Bitcoin is a digital bearer instrument. It is a way to exchange money or assets between parties with no pre-existing trust: A string of numbers is sent over email or text message in the simplest case. The sender doesn’t need to know or trust the receiver or vice versa. Related, there are no chargebacks – this is the part that is literally like cash – if you have the money or the asset, you can pay with it; if you don’t, you can’t. This is brand new. This has never existed in digital form before. (WAGNER, 2014)
Bitcoin is a digital currency, whose value is based directly on two things: use of the payment system today – volume and velocity of payments running through the ledger – and speculation on future use of the payment system. This is one part that is confusing people. It’s not as much that the Bitcoin currency has some arbitrary value and then people are trading with it; it’s more that people can trade with Bitcoin (anywhere, everywhere, with no fraud and no or very low fees) and as a result it has value.
It is perhaps true right at this moment that the value of Bitcoin currency is based more on speculation than actual payment volume, but it is equally true that that speculation is establishing a sufficiently high price for the currency that payments have become practically possible. The Bitcoin currency had to be worth something before it could bear any amount of real-world payment volume. This is the classic “chicken and egg” problem with new technology: new technology is not worth much until it’s worth a lot. And so the fact that Bitcoin has risen in value in part because of speculation is making the reality of its usefulness arrive much faster than it would have otherwise.
Other huge benefit of Bitcoin micropayments is to fight spam. Future email systems and social networks could refuse to accept incoming messages unless they were accompanied with tiny amounts of Bitcoin – tiny enough to not matter to the sender, but large enough to deter spammers, who today can send uncounted billions of spam messages for free with impunity. (PICKENS)
In 2013, Bitcoin’s valuation didn’t just skyrocket, but its infrastructure, services, and adoption exploded as well, culminating in recent announcements that major online retailer Overstock.com and NBA team the Sacramento Kings would accept the digital currency as payment. (MORRIS, 2014)

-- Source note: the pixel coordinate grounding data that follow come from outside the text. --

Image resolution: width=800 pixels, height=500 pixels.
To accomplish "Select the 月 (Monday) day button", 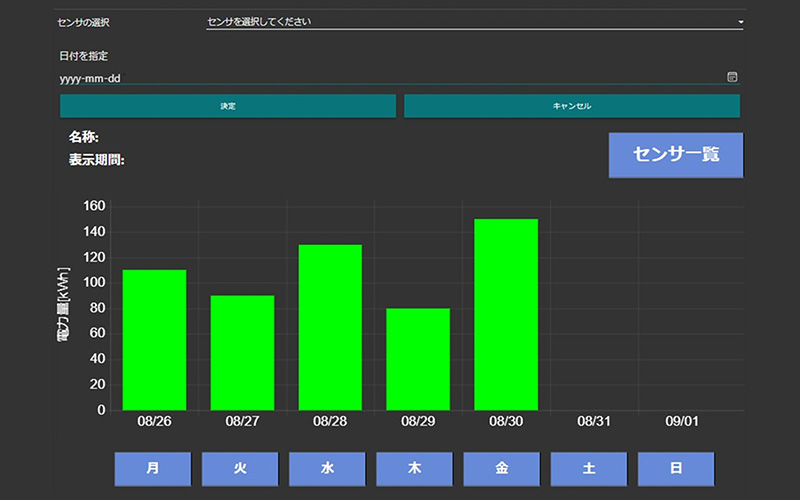I will coord(152,468).
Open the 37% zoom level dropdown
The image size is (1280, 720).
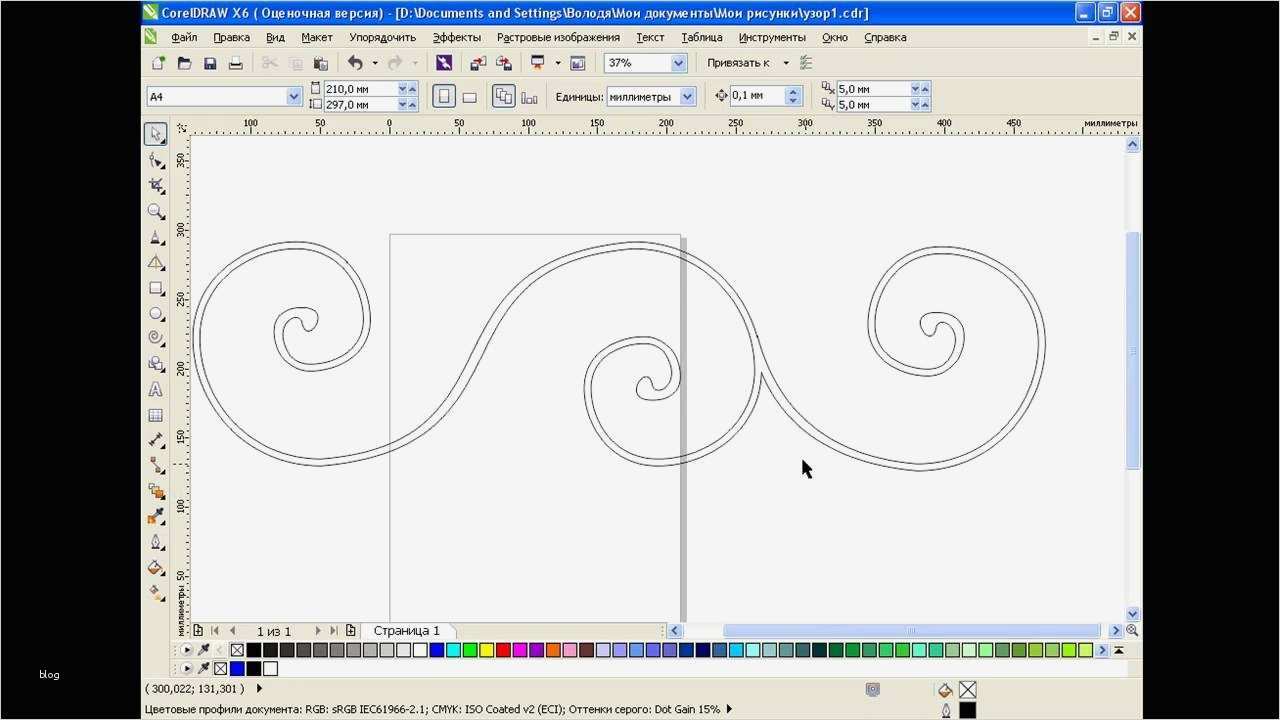[679, 63]
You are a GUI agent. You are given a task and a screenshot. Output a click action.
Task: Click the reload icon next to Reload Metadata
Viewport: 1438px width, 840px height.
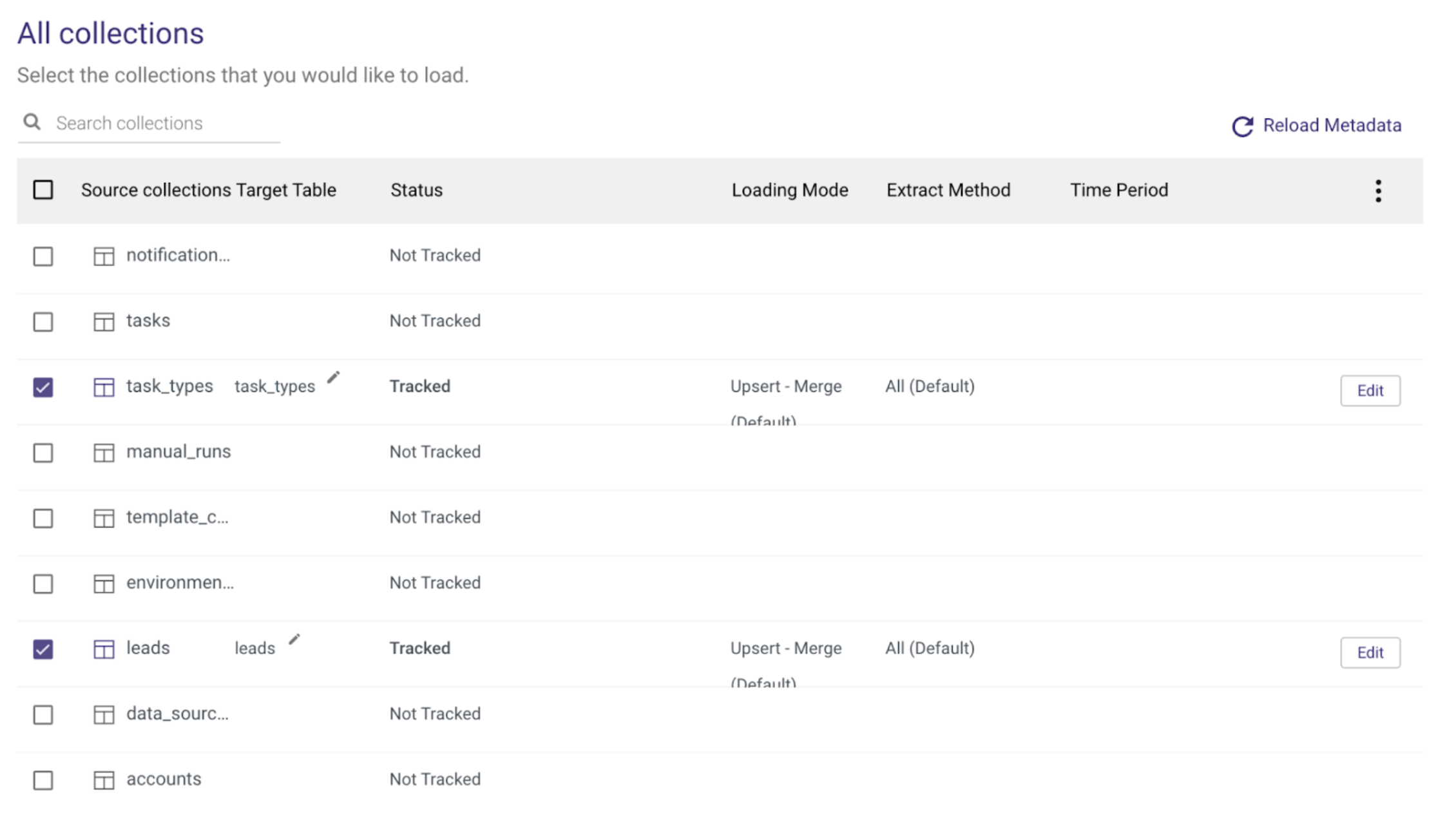(x=1242, y=126)
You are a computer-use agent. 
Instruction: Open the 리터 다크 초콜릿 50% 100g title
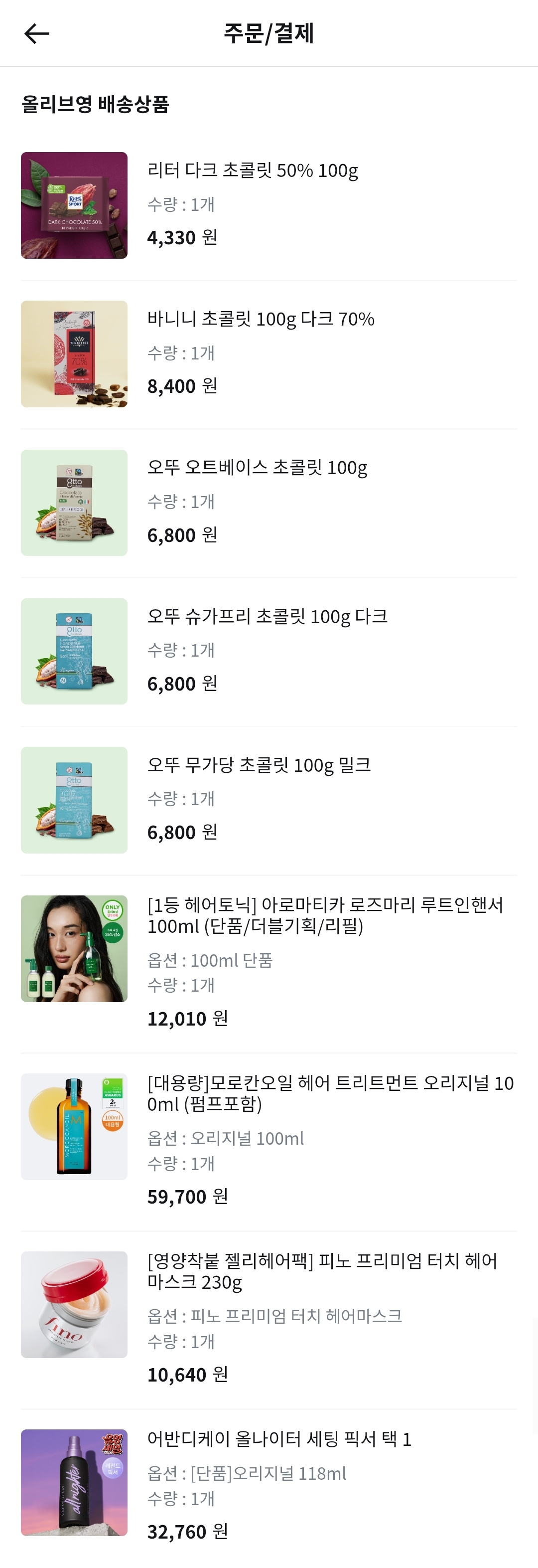click(x=252, y=170)
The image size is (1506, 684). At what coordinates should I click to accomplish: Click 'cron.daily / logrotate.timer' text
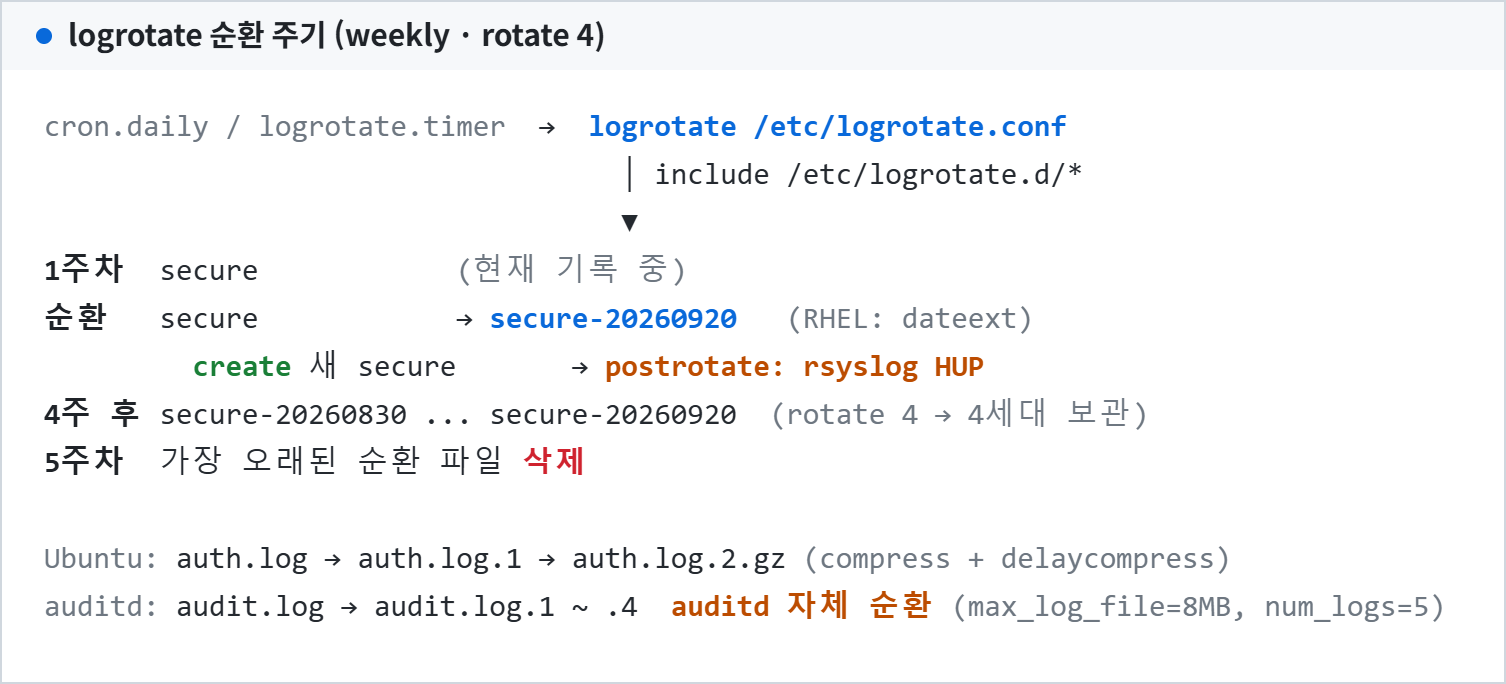coord(275,127)
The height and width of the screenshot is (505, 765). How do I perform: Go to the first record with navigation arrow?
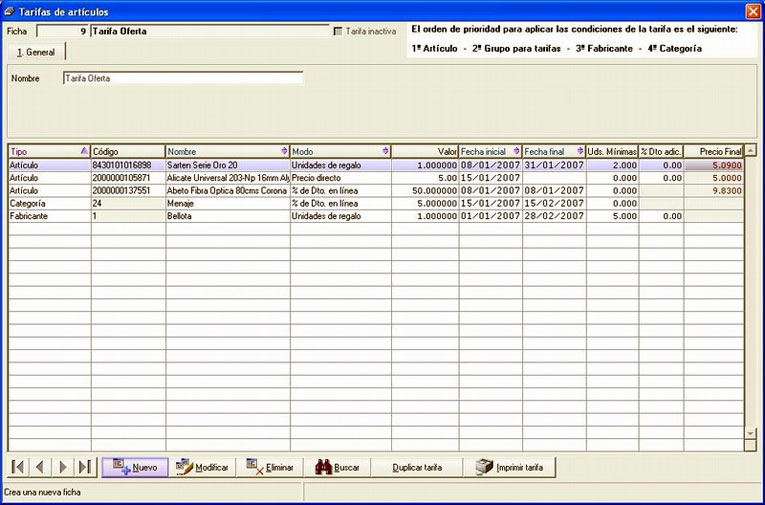click(18, 467)
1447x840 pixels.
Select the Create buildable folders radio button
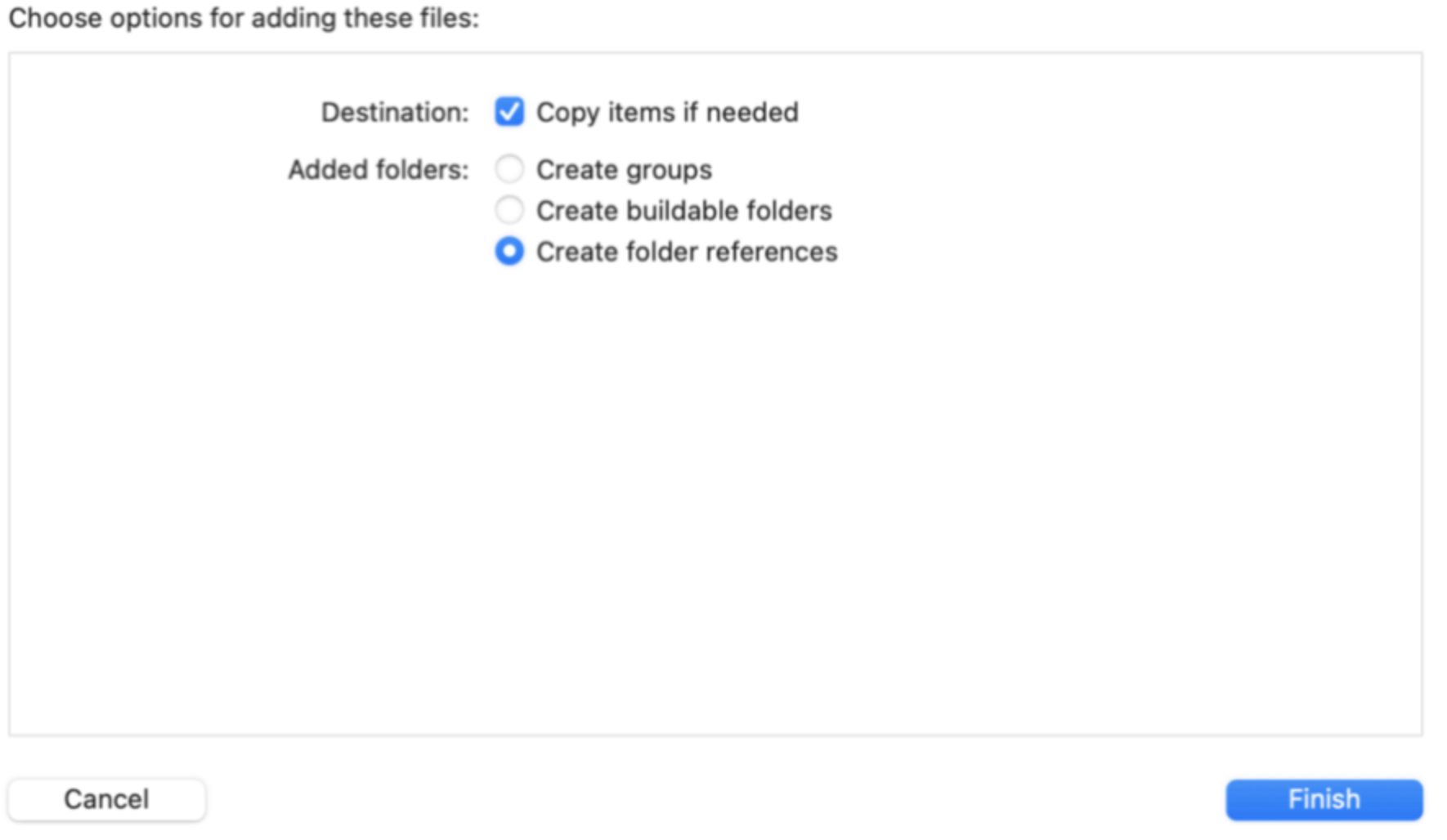pos(509,210)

I am sure some still doubt Bitcoin’s usefulness and durability, but 2014 may leave skeptics even further behind — developers and entrepreneurs are already hard at work building features on top of the Bitcoin protocol that will allow for the decentralized execution of financial services, from currency hedging to loans to stock issuance to rental and purchase contracts. These new services rely on the same innovative proof-of-work model of distributed security and record-keeping that has kept the bitcoin currency secure as its value ballooned well past $10 billion. In the long term, peer-to-peer finance threatens to weaken banks and other financial agents just as peer-to-peer file sharing did the music industry — and some of the architects of this financial Napster seem gleeful about the possibility. (ERRANT, 2014)
“In the next year, Bitcoin will start its transformation from a mere currency into an entire open-source, decentralized exchange for everything from futures contracts to car rentals.”